▶ [EXERCISE REQUIREMENTS]
Your task is to output all the records below, word for word.

(Data extracted from a collection)

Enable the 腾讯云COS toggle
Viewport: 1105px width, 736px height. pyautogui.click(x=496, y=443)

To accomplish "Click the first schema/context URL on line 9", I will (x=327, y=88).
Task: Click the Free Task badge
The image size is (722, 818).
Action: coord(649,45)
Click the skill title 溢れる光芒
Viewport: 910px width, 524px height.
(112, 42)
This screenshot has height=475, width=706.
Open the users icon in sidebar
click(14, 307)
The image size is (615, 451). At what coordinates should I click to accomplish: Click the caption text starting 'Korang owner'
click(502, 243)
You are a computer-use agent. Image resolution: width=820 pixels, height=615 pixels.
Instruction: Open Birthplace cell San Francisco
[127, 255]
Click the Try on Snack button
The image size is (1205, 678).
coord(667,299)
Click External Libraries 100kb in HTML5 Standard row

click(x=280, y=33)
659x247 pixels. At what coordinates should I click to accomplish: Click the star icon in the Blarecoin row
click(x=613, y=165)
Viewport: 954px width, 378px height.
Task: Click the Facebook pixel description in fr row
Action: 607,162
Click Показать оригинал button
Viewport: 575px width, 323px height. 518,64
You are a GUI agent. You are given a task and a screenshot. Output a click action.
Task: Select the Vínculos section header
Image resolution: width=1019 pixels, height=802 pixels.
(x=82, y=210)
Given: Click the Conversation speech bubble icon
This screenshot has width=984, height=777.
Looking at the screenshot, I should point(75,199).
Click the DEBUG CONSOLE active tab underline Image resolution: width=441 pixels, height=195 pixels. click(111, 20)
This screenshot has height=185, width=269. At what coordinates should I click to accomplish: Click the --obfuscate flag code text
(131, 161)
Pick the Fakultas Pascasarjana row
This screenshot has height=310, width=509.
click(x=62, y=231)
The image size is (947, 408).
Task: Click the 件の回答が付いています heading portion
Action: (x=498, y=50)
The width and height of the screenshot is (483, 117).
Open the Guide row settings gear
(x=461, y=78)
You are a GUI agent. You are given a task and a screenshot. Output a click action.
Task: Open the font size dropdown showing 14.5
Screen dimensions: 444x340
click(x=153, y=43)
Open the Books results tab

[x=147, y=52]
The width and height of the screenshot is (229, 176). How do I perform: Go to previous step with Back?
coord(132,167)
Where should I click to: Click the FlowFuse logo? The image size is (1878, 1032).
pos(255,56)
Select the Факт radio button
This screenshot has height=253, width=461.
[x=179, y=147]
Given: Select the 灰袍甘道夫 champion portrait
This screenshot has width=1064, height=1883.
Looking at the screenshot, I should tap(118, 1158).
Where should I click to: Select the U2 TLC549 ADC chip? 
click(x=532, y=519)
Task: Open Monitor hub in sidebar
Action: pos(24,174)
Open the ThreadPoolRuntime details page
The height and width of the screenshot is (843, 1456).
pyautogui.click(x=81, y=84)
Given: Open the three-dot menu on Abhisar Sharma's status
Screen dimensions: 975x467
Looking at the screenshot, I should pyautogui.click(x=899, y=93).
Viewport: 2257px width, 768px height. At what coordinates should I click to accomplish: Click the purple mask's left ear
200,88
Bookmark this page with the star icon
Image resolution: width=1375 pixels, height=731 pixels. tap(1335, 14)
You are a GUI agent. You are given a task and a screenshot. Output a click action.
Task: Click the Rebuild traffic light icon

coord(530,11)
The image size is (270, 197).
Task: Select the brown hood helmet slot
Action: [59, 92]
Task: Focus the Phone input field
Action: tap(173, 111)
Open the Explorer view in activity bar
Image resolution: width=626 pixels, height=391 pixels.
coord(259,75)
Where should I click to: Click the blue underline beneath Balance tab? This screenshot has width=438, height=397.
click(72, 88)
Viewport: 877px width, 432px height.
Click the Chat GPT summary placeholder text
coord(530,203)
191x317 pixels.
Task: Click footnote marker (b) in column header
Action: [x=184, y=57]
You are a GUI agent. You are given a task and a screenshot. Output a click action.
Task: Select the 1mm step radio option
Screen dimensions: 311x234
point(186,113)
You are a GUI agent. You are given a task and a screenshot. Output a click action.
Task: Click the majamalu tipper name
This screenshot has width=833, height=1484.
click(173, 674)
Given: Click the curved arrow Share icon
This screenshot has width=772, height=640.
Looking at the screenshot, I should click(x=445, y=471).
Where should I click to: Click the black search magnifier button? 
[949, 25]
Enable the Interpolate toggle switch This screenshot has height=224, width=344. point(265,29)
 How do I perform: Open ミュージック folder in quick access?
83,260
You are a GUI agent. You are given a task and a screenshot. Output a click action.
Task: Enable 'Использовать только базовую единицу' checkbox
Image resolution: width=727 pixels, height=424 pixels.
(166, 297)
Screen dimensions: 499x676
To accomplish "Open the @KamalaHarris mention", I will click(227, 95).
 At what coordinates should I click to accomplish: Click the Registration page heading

▶ [WRITTEN REPLY]
Enable the 腾讯云COS toggle
Viewport: 1105px width, 736px height. pyautogui.click(x=496, y=443)

To accomplish "Click the first schema/context URL on line 9", I will (x=327, y=88).
Task: Click the Free Task badge
The image size is (722, 818).
Action: coord(649,45)
Click the skill title 溢れる光芒
Viewport: 910px width, 524px height.
(112, 42)
This screenshot has height=475, width=706.
Open the users icon in sidebar
click(14, 307)
The image size is (615, 451). At what coordinates should I click to accomplish: Click the caption text starting 'Korang owner'
click(502, 243)
You are a computer-use agent. Image resolution: width=820 pixels, height=615 pixels.
Instruction: Open Birthplace cell San Francisco
[127, 255]
Click the Try on Snack button
The image size is (1205, 678).
coord(667,299)
Click External Libraries 100kb in HTML5 Standard row

click(x=280, y=33)
659x247 pixels. At what coordinates should I click to accomplish: Click the star icon in the Blarecoin row
click(x=613, y=165)
Viewport: 954px width, 378px height.
Task: Click the Facebook pixel description in fr row
Action: 607,162
Click Показать оригинал button
Viewport: 575px width, 323px height. 518,64
You are a GUI agent. You are given a task and a screenshot. Output a click action.
Task: Select the Vínculos section header
Image resolution: width=1019 pixels, height=802 pixels.
(x=82, y=210)
Given: Click the Conversation speech bubble icon
This screenshot has width=984, height=777.
Looking at the screenshot, I should point(75,199).
Click the DEBUG CONSOLE active tab underline Image resolution: width=441 pixels, height=195 pixels. click(111, 20)
This screenshot has height=185, width=269. At what coordinates should I click to accomplish: Click the --obfuscate flag code text
(131, 161)
Pick the Fakultas Pascasarjana row
This screenshot has height=310, width=509.
click(x=62, y=231)
The image size is (947, 408).
Task: Click the 件の回答が付いています heading portion
Action: (x=498, y=50)
The width and height of the screenshot is (483, 117).
Open the Guide row settings gear
(x=461, y=78)
You are a GUI agent. You are given a task and a screenshot. Output a click action.
Task: Open the font size dropdown showing 14.5
Screen dimensions: 444x340
click(x=153, y=43)
Open the Books results tab

[x=147, y=52]
The width and height of the screenshot is (229, 176). How do I perform: Go to previous step with Back?
coord(132,167)
Where should I click to: Click the FlowFuse logo? The image size is (1878, 1032).
pos(255,56)
Select the Факт radio button
This screenshot has height=253, width=461.
[x=179, y=147]
Given: Select the 灰袍甘道夫 champion portrait
This screenshot has width=1064, height=1883.
Looking at the screenshot, I should tap(118, 1158).
Where should I click to: Select the U2 TLC549 ADC chip? 
click(x=532, y=519)
Task: Open Monitor hub in sidebar
Action: pos(24,174)
Open the ThreadPoolRuntime details page
The height and width of the screenshot is (843, 1456).
pyautogui.click(x=81, y=84)
Given: Open the three-dot menu on Abhisar Sharma's status
Screen dimensions: 975x467
Looking at the screenshot, I should pyautogui.click(x=899, y=93).
Viewport: 2257px width, 768px height. At what coordinates should I click to accomplish: Click the purple mask's left ear
200,88
Bookmark this page with the star icon
Image resolution: width=1375 pixels, height=731 pixels. tap(1335, 14)
You are a GUI agent. You are given a task and a screenshot. Output a click action.
Task: Click the Rebuild traffic light icon

coord(530,11)
The image size is (270, 197).
Task: Select the brown hood helmet slot
Action: [59, 92]
Task: Focus the Phone input field
Action: tap(173, 111)
Open the Explorer view in activity bar
Image resolution: width=626 pixels, height=391 pixels.
coord(259,75)
Where should I click to: Click the blue underline beneath Balance tab? This screenshot has width=438, height=397.
click(72, 88)
Viewport: 877px width, 432px height.
Click the Chat GPT summary placeholder text
coord(530,203)
191x317 pixels.
Task: Click footnote marker (b) in column header
Action: [x=184, y=57]
You are a GUI agent. You are given a task and a screenshot. Output a click action.
Task: Select the 1mm step radio option
Screen dimensions: 311x234
point(186,113)
You are a GUI agent. You are given a task and a screenshot. Output a click action.
Task: Click the majamalu tipper name
This screenshot has width=833, height=1484.
click(173, 674)
Given: Click the curved arrow Share icon
This screenshot has width=772, height=640.
Looking at the screenshot, I should click(x=445, y=471).
Where should I click to: Click the black search magnifier button? 
[949, 25]
Enable the Interpolate toggle switch This screenshot has height=224, width=344. point(265,29)
 How do I perform: Open ミュージック folder in quick access?
83,260
You are a GUI agent. You are given a task and a screenshot. Output a click action.
Task: Enable 'Использовать только базовую единицу' checkbox
Image resolution: width=727 pixels, height=424 pixels.
(166, 297)
Screen dimensions: 499x676
To accomplish "Open the @KamalaHarris mention", I will click(227, 95).
 At what coordinates should I click to accomplish: Click the Registration page heading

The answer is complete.